Nms Goals and Plan
Highest Level Look and reminders
- This NMS should be functional for small to medium type businesses with 1 to 200 devices on a single cheap host. After 200 hosts, likely we will be looking at drive IO problems depending on how many checks are being done, and what is being graphed.
- Without income it is going to be best effort on bug squishing.
- Never pull a ZenOSS. If you have community support NEVER forget it. (Jackasses)
- You are not a real dev (duh).
- One-offs may be useful for additions into the system if people make suggestions, but keep them low priority or normal stuff will get backlogged.
- Keep the system as anti-social as possible. If a user wishes to make it less secure for some reason, make it possible but let them know any risks of doing so.
- Try like hell to keep up with STIGs and security issues seen. Likely this will be a problem unless I get professional assistance.
- ALWAYS try to do more stuff with less hardware.
- Not all companies have $$$ for monitoring (or dont realize the importance)
- Throwing hardware at crap code is !@#$!@ stupid. (NetVigil)
- Avoid as best as possible lock-in on any one type of technology
Where am I going?
The overall plan for the NMS is to open source it completely on github.com/gitlab.com. Once I have something that does not embarrass me too much and is functional enough to work on the majority of machines I want others to be able to use this as well. My hope is that I can generate enough interest for others to assist me in getting the system polished and usable for any small or medium sized company to be able to use.

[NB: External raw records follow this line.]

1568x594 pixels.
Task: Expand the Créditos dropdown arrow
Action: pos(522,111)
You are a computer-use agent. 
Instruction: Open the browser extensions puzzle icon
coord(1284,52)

there is the REMOTE possibility of attempting to start a company based around this software, I mean, who would not want to do something like that? I dont know if it will ever get to that point or what it would entail, but being able to work with companies to make their problems known to them, and address them would be quite fun. As someone who freely admits to NOT being a developer, I am proud of what I have made so far, but need to get it much further for it to be taken seriously in the future.
Overall Goal
To be able to maintain and EXTEND the usefulness of this tool even without professional developers on hand. My hope is that a "shady-tree" ops person would be able to leverage the template system I am implementing to add new functions that can be shared with other companies going forward.

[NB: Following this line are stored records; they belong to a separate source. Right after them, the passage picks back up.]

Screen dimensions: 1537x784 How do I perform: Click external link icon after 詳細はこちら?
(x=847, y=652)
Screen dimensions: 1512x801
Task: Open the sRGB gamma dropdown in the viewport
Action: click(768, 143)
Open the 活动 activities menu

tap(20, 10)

This system must be able to be maintained by non-experts, and be able to be extended to support whatever they need monitored.
The system MUST take security into account and be anti-social when the rules are not followed. I would love to get this system FEDRAMP certified, however I know that is going to be a long and painful task. I do believe that it would help to make the system more trusted if there was such a certification, but this is FAR down the road from where I am at now.
Anything that the machine has "done" as far as a service check MUST be reproducible by a human. Far too often automation makes this difficult if not impossible to really do. But if you cannot reproduce a behavior, then how are you going to fix it? How can you trust the results if you cannot do the same thing and get that result back?
This system MUST be able to be trusted.
Monitoring "misses" MUST be able to be addressed quickly. If there was an outage or event that monitoring did not catch, the system MUST be able to have a fresh monitor in place and active. There is NEVER a good reason for a monitoring miss to happen a second time.
Support for the "new sexy" (containers) must also be baked into the system.
Support for AWS services must also be baked into the system.
Right now, the focus is physical datacenters and more traditional virtualization, but this MUST change.
Support for transient hosts must also be supported. Auto-scaling, or new containers need to be seamless in the monitoring.
Inspiration and styles
Using many different fault management tools over the years, I noticed that there were several shortcomings that they had. If they were NOC focused, management and outside parties had no idea what was going on other than "red bad". This lead to some freakouts in several companies when someone assumed that seeing events was an "outage" of some kind. In other cases it was so generic as to be useless as far as figuring out impact (looking at you TECAM and NetVigil).
Using tools such as Nagios, NetVigil, TECAM, SNMPc, ZenOSS, and Observium has shown that the data is there, we just have to be able to present it in the way the end user needs to see it. We also must be able to make new passive or active monitors easily and reliably without special training or being a developer.
To this day, I still consider ZenOSS to be the "gold standard" of what I want to accomplish. Not the new versions that they have released now that they no longer care about users who dont give them $$$, but what it was early on. I am still looking for a ZenOSS 1.2.1 bin with no luck, but do have a 2.5.2 that I run and use as almost a template of what a useful NMS can do. From this, being able to bring the idea of "Customer facing events", "Internal Events" and a strong reporting engine together I believe will be quite useful to the industry overall.
I do not believe that the path that ZenOSS went with the design is the correct one, using Zope just because it was easy and the whole thing written in Python was not a god enough reason to go the route they did. The performance bottlenecks due to that design choice and the fact they promised to remove Zope and did not led to a loss of trust with the company. Designing my system around a database back-end written as flat as possible I believe has led to much better performance, and a bit more tolerance against oddities and data-mismatches. I dont use foreign key constraints even though it would make life easier. For non-developers trying to fix an issue, this makes things more complex.